Which type of training is more functional?
To assess the prognostic value of muscular power on mortality, Brazilian researchers measured the muscular power of 3,878 male and female nonathletes ages 41–85, expressing the value as power per kilogram of body weight. During a median 6.5-year follow-up, 10% of men and 6% of women died. Data analysis showed that subjects with maximal power scores above the median had the best survival rates.
“Our study shows for the first time that people with more muscle power tend to live longer,” says study author Claudio Gil Araújo, MD, PhD, director of research and education for CLINIMEX, Rio de Janeiro. “For optimal power training results, you should go beyond typical strength training and add speed to your weight lifts. . . . The good news is that you only need to be above the median for your sex to have the best survival, with no further benefit in becoming even more powerful.”
The findings were presented in April at EuroPresent 2019, a scientific congress of the European Society of Cardiology. Going forward, researchers intend to study the link between muscle power and specific causes of death, including cardiovascular disease and cancer.

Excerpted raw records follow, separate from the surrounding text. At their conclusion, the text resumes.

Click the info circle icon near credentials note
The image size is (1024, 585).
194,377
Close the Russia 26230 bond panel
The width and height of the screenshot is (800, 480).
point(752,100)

In a mini-review of studies comparing slow- and fast-velocity resistance training, researchers found that, in untrained adults approximately 60–80 years old, fast-velocity training provides more efficient neuromuscular adaptations than slow training. Greater efficiency in these adaptations means that strength, power, explosive force, muscle mass and functional capacity increase more effectively. The review was published in the Strength & Conditioning Journal (2019; 41 , 105–14).
Study authors caution that power training requires more dynamic balance and can increase falling risks; therefore, trainers need to evaluate an individual’s ability before initiating this type of program. Further study is needed to determine optimal recovery time, another training variable that requires individualization. Watch for upcoming research on this topic.